Stored records
※ ※ ※
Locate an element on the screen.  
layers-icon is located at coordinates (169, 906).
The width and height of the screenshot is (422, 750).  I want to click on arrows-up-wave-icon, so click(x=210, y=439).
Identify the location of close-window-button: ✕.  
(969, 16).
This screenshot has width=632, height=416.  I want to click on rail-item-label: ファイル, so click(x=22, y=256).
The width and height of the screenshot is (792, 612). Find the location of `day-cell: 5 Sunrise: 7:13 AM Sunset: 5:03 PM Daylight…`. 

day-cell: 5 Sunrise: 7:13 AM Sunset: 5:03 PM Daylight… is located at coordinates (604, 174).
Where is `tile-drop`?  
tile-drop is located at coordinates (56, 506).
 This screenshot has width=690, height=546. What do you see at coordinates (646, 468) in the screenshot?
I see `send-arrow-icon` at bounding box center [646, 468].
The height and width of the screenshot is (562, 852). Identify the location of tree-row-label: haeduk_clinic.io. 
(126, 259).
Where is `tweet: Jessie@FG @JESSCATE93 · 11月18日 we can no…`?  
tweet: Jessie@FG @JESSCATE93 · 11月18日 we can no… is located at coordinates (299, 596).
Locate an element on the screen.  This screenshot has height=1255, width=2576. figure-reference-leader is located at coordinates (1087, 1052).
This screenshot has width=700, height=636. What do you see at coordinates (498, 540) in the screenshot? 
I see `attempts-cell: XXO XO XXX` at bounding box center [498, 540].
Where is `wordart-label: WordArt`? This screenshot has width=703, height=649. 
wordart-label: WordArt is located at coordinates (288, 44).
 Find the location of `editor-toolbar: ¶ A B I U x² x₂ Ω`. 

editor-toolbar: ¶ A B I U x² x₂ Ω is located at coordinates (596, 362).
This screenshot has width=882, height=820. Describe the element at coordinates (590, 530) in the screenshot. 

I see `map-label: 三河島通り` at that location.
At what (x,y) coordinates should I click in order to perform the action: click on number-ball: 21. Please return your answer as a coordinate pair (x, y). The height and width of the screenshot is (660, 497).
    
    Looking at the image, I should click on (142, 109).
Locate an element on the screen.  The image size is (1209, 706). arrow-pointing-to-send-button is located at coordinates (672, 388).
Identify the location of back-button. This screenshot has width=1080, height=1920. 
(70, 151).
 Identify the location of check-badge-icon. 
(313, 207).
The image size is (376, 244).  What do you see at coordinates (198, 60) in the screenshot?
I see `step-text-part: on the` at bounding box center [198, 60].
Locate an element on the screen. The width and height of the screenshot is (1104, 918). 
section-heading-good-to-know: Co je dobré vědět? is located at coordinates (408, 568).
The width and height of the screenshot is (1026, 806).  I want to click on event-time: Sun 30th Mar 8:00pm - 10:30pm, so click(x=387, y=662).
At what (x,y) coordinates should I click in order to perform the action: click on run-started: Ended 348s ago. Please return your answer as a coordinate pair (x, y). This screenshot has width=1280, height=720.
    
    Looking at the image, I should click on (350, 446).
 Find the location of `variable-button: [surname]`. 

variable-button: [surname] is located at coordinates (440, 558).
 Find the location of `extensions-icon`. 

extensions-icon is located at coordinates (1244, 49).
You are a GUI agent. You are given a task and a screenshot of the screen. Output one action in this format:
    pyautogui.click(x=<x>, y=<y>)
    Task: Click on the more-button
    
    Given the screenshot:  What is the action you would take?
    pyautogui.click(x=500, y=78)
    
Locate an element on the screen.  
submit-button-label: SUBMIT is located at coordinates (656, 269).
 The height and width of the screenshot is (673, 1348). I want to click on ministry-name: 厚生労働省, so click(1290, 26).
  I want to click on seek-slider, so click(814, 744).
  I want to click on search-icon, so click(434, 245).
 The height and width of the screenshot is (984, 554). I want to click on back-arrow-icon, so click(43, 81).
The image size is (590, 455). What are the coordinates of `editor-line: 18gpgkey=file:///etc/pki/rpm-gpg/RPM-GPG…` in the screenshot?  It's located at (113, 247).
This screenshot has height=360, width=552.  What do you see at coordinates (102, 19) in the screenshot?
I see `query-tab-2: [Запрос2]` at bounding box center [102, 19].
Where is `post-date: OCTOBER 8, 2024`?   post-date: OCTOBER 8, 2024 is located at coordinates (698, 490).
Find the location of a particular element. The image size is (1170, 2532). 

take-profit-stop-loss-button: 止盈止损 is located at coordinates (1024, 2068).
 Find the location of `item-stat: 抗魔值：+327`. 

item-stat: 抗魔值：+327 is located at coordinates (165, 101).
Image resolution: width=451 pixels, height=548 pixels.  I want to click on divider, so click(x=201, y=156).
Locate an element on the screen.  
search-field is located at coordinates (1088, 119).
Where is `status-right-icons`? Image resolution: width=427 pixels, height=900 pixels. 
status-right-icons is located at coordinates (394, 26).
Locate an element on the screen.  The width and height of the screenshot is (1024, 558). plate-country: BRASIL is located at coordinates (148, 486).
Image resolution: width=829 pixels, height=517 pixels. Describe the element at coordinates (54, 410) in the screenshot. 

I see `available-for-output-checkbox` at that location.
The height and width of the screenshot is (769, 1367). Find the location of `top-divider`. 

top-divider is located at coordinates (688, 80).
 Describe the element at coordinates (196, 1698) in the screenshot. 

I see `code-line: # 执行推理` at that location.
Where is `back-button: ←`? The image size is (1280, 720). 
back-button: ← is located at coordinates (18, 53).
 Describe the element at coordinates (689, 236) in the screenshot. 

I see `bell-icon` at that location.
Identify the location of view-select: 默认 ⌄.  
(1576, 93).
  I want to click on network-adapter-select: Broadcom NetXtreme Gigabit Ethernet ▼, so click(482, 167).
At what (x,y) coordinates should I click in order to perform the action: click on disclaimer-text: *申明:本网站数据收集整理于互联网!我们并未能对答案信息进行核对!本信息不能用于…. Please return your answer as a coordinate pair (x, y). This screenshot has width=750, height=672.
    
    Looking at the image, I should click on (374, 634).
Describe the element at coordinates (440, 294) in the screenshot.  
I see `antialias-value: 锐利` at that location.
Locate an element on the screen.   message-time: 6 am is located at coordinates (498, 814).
※ ※ ※
AIM OF THE TASK
Copy every one of these rows verbatim.

TASK RESPONSE
Locate an element on the screen.  
layers-icon is located at coordinates (169, 906).
The width and height of the screenshot is (422, 750).  I want to click on arrows-up-wave-icon, so click(x=210, y=439).
Identify the location of close-window-button: ✕.  
(969, 16).
This screenshot has width=632, height=416.  I want to click on rail-item-label: ファイル, so click(x=22, y=256).
The width and height of the screenshot is (792, 612). Find the location of `day-cell: 5 Sunrise: 7:13 AM Sunset: 5:03 PM Daylight…`. 

day-cell: 5 Sunrise: 7:13 AM Sunset: 5:03 PM Daylight… is located at coordinates (604, 174).
Where is `tile-drop`?  
tile-drop is located at coordinates (56, 506).
 This screenshot has width=690, height=546. What do you see at coordinates (646, 468) in the screenshot?
I see `send-arrow-icon` at bounding box center [646, 468].
The height and width of the screenshot is (562, 852). Identify the location of tree-row-label: haeduk_clinic.io. 
(126, 259).
Where is `tweet: Jessie@FG @JESSCATE93 · 11月18日 we can no…`?  
tweet: Jessie@FG @JESSCATE93 · 11月18日 we can no… is located at coordinates (299, 596).
Locate an element on the screen.  This screenshot has height=1255, width=2576. figure-reference-leader is located at coordinates (1087, 1052).
This screenshot has width=700, height=636. What do you see at coordinates (498, 540) in the screenshot? 
I see `attempts-cell: XXO XO XXX` at bounding box center [498, 540].
Where is `wordart-label: WordArt`? This screenshot has width=703, height=649. 
wordart-label: WordArt is located at coordinates (288, 44).
 Find the location of `editor-toolbar: ¶ A B I U x² x₂ Ω`. 

editor-toolbar: ¶ A B I U x² x₂ Ω is located at coordinates (596, 362).
This screenshot has width=882, height=820. Describe the element at coordinates (590, 530) in the screenshot. 

I see `map-label: 三河島通り` at that location.
At what (x,y) coordinates should I click in order to perform the action: click on number-ball: 21. Please return your answer as a coordinate pair (x, y). The height and width of the screenshot is (660, 497).
    
    Looking at the image, I should click on (142, 109).
Locate an element on the screen.  The image size is (1209, 706). arrow-pointing-to-send-button is located at coordinates (672, 388).
Identify the location of back-button. This screenshot has width=1080, height=1920. 
(70, 151).
 Identify the location of check-badge-icon. 
(313, 207).
The image size is (376, 244).  What do you see at coordinates (198, 60) in the screenshot?
I see `step-text-part: on the` at bounding box center [198, 60].
Locate an element on the screen. The width and height of the screenshot is (1104, 918). 
section-heading-good-to-know: Co je dobré vědět? is located at coordinates (408, 568).
The width and height of the screenshot is (1026, 806).  I want to click on event-time: Sun 30th Mar 8:00pm - 10:30pm, so click(x=387, y=662).
At what (x,y) coordinates should I click in order to perform the action: click on run-started: Ended 348s ago. Please return your answer as a coordinate pair (x, y). This screenshot has width=1280, height=720.
    
    Looking at the image, I should click on (350, 446).
 Find the location of `variable-button: [surname]`. 

variable-button: [surname] is located at coordinates (440, 558).
 Find the location of `extensions-icon`. 

extensions-icon is located at coordinates (1244, 49).
You are a GUI agent. You are given a task and a screenshot of the screen. Output one action in this format:
    pyautogui.click(x=<x>, y=<y>)
    Task: Click on the more-button
    
    Given the screenshot:  What is the action you would take?
    pyautogui.click(x=500, y=78)
    
Locate an element on the screen.  
submit-button-label: SUBMIT is located at coordinates (656, 269).
 The height and width of the screenshot is (673, 1348). I want to click on ministry-name: 厚生労働省, so click(1290, 26).
  I want to click on seek-slider, so click(814, 744).
  I want to click on search-icon, so click(434, 245).
 The height and width of the screenshot is (984, 554). I want to click on back-arrow-icon, so click(43, 81).
The image size is (590, 455). What are the coordinates of `editor-line: 18gpgkey=file:///etc/pki/rpm-gpg/RPM-GPG…` in the screenshot?  It's located at (113, 247).
This screenshot has height=360, width=552.  What do you see at coordinates (102, 19) in the screenshot?
I see `query-tab-2: [Запрос2]` at bounding box center [102, 19].
Where is `post-date: OCTOBER 8, 2024`?   post-date: OCTOBER 8, 2024 is located at coordinates (698, 490).
Find the location of a particular element. The image size is (1170, 2532). 

take-profit-stop-loss-button: 止盈止损 is located at coordinates (1024, 2068).
 Find the location of `item-stat: 抗魔值：+327`. 

item-stat: 抗魔值：+327 is located at coordinates (165, 101).
Image resolution: width=451 pixels, height=548 pixels.  I want to click on divider, so click(x=201, y=156).
Locate an element on the screen.  
search-field is located at coordinates (1088, 119).
Where is `status-right-icons`? Image resolution: width=427 pixels, height=900 pixels. 
status-right-icons is located at coordinates (394, 26).
Locate an element on the screen.  The width and height of the screenshot is (1024, 558). plate-country: BRASIL is located at coordinates (148, 486).
Image resolution: width=829 pixels, height=517 pixels. Describe the element at coordinates (54, 410) in the screenshot. 

I see `available-for-output-checkbox` at that location.
The height and width of the screenshot is (769, 1367). Find the location of `top-divider`. 

top-divider is located at coordinates (688, 80).
 Describe the element at coordinates (196, 1698) in the screenshot. 

I see `code-line: # 执行推理` at that location.
Where is `back-button: ←`? The image size is (1280, 720). 
back-button: ← is located at coordinates (18, 53).
 Describe the element at coordinates (689, 236) in the screenshot. 

I see `bell-icon` at that location.
Identify the location of view-select: 默认 ⌄.  
(1576, 93).
  I want to click on network-adapter-select: Broadcom NetXtreme Gigabit Ethernet ▼, so click(482, 167).
At what (x,y) coordinates should I click in order to perform the action: click on disclaimer-text: *申明:本网站数据收集整理于互联网!我们并未能对答案信息进行核对!本信息不能用于…. Please return your answer as a coordinate pair (x, y). This screenshot has width=750, height=672.
    
    Looking at the image, I should click on (374, 634).
Describe the element at coordinates (440, 294) in the screenshot.  
I see `antialias-value: 锐利` at that location.
Locate an element on the screen.   message-time: 6 am is located at coordinates (498, 814).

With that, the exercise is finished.